Abstract

External reporting is frequently used due to the significant increase in computed tomography examinations in recent years and the insufficient number of personnel in internal reporting. We aimed to evaluate the adequacy of outsourcing reporting. Patients who were seen or hospitalized as a consultation by thoracic surgeons with thoracic computed tomography between January 2021 and January 2022 were included in the study retrospectively. Computed tomography results reported by radiologists working in our hospital were grouped as "internal reports," and the results reported externally by a company were grouped as "outsourcing reports." The total number of computed tomography examinations taken during the same period and the number of examinations reported by a daily average radiologist were also determined.
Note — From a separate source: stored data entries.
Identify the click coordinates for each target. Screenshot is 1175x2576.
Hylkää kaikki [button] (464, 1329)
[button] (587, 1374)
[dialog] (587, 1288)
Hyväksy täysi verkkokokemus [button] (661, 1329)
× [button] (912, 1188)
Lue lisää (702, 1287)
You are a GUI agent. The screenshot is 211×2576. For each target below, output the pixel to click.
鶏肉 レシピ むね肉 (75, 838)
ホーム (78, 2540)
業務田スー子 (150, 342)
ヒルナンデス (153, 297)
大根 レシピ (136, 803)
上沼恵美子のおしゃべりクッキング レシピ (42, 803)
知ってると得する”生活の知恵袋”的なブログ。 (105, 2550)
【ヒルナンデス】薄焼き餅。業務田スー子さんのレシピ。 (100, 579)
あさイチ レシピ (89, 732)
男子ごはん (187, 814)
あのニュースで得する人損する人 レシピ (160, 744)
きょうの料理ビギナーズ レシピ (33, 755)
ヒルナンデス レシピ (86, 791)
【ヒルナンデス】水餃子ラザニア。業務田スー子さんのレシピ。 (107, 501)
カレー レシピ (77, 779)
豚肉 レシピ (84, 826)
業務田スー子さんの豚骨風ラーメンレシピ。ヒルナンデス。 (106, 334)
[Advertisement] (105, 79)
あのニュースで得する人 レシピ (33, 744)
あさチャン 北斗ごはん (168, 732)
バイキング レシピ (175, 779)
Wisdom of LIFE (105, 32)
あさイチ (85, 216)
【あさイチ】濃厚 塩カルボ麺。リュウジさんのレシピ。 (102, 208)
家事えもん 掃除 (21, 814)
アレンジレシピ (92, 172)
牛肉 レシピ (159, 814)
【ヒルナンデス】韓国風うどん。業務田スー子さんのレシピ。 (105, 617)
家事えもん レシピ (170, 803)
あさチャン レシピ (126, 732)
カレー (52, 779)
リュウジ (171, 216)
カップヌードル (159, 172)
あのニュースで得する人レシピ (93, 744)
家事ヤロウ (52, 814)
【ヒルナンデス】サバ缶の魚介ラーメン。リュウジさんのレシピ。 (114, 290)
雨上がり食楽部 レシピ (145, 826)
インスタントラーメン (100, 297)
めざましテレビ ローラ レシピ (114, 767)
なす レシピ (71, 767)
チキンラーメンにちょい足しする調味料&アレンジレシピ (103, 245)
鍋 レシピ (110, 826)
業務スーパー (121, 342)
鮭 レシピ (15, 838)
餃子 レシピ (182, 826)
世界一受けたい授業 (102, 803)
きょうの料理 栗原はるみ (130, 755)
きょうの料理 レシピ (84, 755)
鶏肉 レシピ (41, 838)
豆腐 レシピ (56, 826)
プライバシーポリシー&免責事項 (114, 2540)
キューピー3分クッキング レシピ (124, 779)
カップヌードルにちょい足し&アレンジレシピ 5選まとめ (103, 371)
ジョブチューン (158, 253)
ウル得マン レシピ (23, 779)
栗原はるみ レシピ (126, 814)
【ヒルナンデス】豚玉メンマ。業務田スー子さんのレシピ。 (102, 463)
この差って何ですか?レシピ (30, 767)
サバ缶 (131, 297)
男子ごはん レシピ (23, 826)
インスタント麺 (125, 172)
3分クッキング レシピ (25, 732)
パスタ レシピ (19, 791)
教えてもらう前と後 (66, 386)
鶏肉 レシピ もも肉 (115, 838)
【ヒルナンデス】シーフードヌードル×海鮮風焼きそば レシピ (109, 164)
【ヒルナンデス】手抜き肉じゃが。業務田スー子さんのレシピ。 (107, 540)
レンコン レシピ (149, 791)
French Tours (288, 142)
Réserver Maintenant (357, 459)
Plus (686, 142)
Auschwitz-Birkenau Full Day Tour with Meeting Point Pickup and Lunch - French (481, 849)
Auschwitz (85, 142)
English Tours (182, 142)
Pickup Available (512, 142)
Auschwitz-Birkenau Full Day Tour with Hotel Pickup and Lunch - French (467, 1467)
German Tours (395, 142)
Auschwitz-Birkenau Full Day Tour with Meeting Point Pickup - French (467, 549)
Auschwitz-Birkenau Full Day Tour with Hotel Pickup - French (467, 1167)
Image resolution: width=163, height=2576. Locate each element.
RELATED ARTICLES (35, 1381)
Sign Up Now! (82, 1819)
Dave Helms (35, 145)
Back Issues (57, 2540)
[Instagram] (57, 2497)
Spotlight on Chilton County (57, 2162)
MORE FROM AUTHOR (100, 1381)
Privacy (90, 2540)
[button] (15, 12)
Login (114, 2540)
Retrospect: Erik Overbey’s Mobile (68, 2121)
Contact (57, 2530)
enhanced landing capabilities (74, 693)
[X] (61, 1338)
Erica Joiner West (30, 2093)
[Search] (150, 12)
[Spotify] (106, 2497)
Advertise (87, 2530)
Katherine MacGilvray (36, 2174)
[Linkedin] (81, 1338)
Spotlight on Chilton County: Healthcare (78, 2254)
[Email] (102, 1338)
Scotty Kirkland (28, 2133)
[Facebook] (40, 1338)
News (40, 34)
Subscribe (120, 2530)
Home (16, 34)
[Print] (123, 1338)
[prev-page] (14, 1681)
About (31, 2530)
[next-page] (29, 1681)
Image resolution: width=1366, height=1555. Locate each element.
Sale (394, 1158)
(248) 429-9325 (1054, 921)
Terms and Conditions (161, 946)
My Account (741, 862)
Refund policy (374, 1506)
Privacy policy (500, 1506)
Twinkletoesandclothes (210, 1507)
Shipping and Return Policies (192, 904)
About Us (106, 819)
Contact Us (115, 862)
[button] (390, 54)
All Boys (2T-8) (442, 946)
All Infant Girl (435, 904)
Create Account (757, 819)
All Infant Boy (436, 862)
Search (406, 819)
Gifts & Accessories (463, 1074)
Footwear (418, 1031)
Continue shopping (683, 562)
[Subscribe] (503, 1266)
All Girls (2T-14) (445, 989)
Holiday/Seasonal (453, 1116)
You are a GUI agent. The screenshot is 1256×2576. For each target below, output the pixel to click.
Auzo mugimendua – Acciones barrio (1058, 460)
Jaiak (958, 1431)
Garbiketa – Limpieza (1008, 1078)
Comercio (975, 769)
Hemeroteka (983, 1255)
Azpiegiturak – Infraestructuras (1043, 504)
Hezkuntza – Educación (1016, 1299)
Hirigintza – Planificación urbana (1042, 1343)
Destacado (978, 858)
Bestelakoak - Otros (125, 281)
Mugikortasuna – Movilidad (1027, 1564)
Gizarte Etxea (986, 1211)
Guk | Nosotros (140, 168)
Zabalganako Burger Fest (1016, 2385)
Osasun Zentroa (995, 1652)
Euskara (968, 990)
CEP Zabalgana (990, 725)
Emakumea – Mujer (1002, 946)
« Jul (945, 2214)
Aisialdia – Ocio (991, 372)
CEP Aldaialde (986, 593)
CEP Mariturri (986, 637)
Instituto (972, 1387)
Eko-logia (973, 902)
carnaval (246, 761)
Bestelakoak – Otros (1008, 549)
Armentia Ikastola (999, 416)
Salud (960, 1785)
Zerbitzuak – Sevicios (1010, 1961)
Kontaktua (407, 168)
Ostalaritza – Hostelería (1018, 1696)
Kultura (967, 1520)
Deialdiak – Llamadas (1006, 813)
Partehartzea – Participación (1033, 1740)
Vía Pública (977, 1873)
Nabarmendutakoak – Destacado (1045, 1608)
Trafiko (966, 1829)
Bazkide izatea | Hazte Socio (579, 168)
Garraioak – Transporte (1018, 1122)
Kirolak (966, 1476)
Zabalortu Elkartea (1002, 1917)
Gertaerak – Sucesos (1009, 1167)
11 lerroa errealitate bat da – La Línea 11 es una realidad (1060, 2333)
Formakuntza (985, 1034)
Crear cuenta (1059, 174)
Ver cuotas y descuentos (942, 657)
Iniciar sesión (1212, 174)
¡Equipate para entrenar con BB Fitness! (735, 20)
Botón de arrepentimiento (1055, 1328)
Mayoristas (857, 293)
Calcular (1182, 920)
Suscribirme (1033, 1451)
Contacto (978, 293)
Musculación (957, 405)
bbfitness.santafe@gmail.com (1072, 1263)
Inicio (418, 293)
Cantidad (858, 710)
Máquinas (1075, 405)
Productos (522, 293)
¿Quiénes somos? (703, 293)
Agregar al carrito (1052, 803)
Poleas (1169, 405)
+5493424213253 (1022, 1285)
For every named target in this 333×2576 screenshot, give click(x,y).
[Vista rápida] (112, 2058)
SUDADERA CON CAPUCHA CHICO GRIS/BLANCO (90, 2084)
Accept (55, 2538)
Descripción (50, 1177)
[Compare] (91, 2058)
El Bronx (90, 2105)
False-negative findings in internal and outsourcing reports were evaluated and statistically compared between groups. A total of 84 702 computed tomography scans were taken in 2021. In external reporting, 1 physician reported an average of 202.83 computed tomography scans per day (74 033 per year). A total of 350 thorax computed tomography reports were evaluated. A total of 304 (86.9%) thorax computed tomography examinations were reported with external reporting and 46 (13.1%) with internal reporting. False-negative findings other than those reported were found in 81 reports (23.1%). A significantly higher deficiency was observed in external reporting (77/304) compared to internal reporting (4/46). (P = .013). The effectiveness of external reporting was found to be lower than internal reporting due to a possible lack of communication and audit problems. In order to minimize the errors and related liability arising from external reporting, primarily a legal standardization is required with realistic reporting numbers of external reporting.